→ WHAT YOU ARE ASKED TO DO
Copy the data from the line containing "pixels, height=1174 pixels." through the line containing "center [386, 278].", both included. Change "Locate an element on the screen" to "Find an element on the screen" and leave everything else the same.

→ DATA FOR ANALYSIS

§

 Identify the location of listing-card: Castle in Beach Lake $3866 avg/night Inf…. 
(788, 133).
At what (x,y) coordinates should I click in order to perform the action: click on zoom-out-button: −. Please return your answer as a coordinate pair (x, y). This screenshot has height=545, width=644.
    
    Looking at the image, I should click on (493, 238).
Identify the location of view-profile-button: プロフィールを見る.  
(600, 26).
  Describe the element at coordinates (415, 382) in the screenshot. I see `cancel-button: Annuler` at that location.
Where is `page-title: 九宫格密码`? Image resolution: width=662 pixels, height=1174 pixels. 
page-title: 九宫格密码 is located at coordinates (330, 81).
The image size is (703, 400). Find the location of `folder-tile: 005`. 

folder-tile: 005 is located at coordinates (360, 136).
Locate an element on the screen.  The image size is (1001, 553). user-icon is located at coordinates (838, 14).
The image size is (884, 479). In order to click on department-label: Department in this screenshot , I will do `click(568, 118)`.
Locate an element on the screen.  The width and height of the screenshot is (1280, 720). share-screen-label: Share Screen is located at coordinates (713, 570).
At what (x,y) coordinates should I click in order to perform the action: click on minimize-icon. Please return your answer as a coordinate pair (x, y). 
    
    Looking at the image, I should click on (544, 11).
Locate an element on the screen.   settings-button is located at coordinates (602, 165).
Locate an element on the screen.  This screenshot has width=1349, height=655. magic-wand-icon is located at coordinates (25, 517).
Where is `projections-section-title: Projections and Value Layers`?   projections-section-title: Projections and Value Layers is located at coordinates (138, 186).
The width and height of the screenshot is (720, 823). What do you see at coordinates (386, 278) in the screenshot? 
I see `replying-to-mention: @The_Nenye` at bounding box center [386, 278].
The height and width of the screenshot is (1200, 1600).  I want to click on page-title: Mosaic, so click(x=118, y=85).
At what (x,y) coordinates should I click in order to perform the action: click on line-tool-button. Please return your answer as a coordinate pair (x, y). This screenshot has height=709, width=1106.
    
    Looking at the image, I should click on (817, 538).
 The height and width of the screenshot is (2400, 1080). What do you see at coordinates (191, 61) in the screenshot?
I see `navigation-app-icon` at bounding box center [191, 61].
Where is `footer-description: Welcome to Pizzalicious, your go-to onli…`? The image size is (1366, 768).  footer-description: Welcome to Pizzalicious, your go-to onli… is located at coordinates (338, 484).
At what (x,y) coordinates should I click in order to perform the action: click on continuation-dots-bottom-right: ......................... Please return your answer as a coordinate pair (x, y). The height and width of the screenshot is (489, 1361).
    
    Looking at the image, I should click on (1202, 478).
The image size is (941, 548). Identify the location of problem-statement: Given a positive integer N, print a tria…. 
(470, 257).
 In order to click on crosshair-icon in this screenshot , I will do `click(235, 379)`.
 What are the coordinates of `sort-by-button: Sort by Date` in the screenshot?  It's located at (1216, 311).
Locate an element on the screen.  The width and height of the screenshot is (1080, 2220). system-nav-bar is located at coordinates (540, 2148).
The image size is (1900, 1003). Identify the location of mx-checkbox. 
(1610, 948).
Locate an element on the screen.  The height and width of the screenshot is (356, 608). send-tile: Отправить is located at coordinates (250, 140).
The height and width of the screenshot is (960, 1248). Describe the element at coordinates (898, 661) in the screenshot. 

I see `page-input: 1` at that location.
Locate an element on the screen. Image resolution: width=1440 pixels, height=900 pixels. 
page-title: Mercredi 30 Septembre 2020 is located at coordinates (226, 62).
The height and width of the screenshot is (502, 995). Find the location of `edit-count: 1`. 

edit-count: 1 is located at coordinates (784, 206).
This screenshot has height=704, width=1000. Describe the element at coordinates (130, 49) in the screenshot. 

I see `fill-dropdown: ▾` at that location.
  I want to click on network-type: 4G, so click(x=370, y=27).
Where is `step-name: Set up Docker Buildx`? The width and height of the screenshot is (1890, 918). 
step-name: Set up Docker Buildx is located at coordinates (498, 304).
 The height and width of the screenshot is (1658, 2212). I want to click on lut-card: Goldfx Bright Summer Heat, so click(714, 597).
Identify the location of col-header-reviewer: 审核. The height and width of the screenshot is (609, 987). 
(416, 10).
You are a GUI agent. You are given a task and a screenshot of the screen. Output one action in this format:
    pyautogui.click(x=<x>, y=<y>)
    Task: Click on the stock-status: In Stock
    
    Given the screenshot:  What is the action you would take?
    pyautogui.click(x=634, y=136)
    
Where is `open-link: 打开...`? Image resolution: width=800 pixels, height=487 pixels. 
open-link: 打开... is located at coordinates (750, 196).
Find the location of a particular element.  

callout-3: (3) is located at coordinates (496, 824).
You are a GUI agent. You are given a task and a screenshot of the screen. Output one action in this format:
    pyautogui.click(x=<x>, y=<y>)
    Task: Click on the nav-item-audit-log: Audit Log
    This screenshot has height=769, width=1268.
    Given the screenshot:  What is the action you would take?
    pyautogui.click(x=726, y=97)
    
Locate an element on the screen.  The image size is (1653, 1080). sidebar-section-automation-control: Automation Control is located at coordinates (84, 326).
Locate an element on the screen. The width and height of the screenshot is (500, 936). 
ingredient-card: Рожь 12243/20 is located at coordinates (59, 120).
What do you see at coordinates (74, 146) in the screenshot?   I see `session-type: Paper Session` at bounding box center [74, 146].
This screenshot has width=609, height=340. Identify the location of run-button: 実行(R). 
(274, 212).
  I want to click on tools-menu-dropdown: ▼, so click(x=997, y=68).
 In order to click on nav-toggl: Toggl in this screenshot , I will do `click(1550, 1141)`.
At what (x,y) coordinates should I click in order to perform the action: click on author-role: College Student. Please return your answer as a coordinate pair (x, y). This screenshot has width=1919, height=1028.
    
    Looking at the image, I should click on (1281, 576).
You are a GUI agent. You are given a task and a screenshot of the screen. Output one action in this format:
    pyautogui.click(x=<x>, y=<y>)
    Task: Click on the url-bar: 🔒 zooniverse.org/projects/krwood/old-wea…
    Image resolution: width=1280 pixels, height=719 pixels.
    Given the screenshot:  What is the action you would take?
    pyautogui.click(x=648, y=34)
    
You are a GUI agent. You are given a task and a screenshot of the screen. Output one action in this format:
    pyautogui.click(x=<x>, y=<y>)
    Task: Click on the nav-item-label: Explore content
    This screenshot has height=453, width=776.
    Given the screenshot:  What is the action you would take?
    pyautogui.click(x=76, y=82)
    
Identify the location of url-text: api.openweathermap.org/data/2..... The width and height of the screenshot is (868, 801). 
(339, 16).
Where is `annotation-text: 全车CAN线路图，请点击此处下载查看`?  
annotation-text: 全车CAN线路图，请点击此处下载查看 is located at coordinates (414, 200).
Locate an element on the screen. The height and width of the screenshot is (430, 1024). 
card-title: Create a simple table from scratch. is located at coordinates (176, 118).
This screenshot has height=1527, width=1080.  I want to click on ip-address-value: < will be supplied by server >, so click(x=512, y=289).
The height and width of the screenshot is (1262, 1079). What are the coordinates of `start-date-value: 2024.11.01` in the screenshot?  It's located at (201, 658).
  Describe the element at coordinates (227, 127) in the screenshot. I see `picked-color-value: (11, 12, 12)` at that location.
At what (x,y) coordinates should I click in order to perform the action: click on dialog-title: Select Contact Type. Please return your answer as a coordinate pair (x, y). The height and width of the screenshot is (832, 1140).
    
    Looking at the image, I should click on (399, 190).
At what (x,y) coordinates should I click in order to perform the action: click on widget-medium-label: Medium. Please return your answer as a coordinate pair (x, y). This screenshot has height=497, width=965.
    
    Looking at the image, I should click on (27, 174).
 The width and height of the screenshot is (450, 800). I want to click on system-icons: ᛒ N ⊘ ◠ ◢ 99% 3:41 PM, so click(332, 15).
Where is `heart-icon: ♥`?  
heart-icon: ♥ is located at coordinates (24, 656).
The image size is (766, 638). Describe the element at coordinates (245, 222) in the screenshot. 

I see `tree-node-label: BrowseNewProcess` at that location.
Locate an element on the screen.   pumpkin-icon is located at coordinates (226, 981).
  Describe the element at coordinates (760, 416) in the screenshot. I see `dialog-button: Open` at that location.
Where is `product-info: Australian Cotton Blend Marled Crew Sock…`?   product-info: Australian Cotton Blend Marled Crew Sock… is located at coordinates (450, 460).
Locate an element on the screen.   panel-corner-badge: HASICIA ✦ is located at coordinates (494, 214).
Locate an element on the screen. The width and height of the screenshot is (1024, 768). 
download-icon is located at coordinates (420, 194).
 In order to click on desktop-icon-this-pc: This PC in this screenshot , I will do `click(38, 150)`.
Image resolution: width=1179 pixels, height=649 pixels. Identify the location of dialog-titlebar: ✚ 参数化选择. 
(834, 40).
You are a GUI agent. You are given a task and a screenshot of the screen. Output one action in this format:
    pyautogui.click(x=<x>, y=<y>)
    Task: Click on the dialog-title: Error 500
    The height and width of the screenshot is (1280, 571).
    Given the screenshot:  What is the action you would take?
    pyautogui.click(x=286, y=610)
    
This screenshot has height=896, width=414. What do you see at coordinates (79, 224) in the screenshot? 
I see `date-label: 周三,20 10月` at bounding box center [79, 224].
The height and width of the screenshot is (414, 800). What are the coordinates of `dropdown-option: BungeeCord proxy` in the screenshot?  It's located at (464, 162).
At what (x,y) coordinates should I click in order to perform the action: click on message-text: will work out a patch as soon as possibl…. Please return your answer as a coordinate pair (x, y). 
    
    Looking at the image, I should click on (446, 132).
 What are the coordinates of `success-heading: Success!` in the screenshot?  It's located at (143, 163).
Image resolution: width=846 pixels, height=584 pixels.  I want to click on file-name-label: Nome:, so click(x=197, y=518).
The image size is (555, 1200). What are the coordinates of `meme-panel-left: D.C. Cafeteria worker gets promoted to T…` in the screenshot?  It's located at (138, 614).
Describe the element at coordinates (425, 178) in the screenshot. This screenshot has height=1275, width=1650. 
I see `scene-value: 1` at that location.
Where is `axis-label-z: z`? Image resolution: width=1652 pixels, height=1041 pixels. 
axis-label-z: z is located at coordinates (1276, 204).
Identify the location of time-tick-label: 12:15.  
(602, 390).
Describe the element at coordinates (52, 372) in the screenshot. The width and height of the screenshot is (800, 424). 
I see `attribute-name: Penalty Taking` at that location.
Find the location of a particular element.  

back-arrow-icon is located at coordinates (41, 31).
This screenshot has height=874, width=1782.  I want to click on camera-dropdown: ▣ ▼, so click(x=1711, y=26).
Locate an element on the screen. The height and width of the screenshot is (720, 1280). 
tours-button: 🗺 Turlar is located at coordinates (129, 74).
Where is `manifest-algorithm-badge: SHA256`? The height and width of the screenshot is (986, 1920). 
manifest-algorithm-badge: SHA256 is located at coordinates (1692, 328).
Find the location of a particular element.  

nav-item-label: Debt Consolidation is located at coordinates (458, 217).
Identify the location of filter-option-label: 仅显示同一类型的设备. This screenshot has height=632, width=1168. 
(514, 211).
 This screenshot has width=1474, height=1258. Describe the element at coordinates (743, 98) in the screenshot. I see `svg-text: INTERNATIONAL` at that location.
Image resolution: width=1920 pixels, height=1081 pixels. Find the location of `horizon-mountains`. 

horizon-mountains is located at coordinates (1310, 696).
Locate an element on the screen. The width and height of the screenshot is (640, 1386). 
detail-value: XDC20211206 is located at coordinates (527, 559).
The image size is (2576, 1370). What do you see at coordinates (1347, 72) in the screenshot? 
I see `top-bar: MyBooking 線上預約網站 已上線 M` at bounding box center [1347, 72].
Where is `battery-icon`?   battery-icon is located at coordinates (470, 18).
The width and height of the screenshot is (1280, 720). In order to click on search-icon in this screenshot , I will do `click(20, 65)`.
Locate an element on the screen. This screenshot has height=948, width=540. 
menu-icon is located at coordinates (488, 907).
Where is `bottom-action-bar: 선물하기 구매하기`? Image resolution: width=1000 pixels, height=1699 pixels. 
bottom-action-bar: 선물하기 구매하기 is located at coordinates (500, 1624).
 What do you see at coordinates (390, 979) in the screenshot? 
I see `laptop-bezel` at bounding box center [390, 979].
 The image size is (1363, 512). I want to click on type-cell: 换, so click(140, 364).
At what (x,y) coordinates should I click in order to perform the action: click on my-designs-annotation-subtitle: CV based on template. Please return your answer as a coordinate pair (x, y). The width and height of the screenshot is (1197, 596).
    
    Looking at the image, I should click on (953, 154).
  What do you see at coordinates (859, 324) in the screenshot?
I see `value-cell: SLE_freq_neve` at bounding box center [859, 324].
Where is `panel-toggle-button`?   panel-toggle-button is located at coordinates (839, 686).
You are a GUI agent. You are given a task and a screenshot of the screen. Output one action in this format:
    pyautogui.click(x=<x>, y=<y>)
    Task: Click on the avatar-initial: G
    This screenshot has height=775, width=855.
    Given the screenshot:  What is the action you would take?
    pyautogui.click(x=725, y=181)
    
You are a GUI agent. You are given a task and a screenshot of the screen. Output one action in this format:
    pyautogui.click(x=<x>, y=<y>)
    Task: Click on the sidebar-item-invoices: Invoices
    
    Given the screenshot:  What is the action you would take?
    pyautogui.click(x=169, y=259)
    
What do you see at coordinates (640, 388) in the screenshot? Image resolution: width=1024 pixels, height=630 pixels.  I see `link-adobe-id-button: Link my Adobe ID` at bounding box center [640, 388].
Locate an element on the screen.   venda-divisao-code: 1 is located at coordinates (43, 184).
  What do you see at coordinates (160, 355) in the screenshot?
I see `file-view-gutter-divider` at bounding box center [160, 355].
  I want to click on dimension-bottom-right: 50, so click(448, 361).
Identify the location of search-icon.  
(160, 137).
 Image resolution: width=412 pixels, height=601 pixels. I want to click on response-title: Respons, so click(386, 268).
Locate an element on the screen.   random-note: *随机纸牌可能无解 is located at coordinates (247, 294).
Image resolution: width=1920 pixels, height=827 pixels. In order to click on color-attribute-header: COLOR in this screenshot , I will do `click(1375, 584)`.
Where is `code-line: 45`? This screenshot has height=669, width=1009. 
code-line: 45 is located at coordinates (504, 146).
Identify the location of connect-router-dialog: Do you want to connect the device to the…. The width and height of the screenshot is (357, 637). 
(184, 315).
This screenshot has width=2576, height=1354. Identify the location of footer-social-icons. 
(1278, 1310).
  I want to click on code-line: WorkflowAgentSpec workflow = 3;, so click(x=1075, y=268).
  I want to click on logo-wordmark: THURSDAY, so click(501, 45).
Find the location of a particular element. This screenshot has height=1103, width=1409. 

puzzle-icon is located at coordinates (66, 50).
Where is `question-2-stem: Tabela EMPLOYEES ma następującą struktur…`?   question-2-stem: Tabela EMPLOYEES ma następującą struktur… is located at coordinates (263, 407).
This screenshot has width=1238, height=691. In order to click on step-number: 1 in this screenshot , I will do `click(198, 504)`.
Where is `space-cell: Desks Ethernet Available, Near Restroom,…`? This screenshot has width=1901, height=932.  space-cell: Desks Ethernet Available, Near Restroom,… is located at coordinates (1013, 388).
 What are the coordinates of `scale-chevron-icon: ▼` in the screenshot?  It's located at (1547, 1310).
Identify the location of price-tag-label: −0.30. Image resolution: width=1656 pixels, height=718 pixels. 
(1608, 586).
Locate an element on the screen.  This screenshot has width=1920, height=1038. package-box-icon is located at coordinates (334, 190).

§

→ OUTPUT BELOW
Where is `page-title: 九宫格密码`? Image resolution: width=662 pixels, height=1174 pixels. 
page-title: 九宫格密码 is located at coordinates (330, 81).
The image size is (703, 400). Find the location of `folder-tile: 005`. 

folder-tile: 005 is located at coordinates (360, 136).
Find an element on the screen.  The image size is (1001, 553). user-icon is located at coordinates (838, 14).
The image size is (884, 479). In order to click on department-label: Department in this screenshot , I will do `click(568, 118)`.
Find an element on the screen.  The width and height of the screenshot is (1280, 720). share-screen-label: Share Screen is located at coordinates (713, 570).
At what (x,y) coordinates should I click in order to perform the action: click on minimize-icon. Please return your answer as a coordinate pair (x, y). 
    
    Looking at the image, I should click on (544, 11).
Find an element on the screen.   settings-button is located at coordinates (602, 165).
Find an element on the screen.  This screenshot has width=1349, height=655. magic-wand-icon is located at coordinates (25, 517).
Where is `projections-section-title: Projections and Value Layers`?   projections-section-title: Projections and Value Layers is located at coordinates (138, 186).
The width and height of the screenshot is (720, 823). What do you see at coordinates (386, 278) in the screenshot? 
I see `replying-to-mention: @The_Nenye` at bounding box center [386, 278].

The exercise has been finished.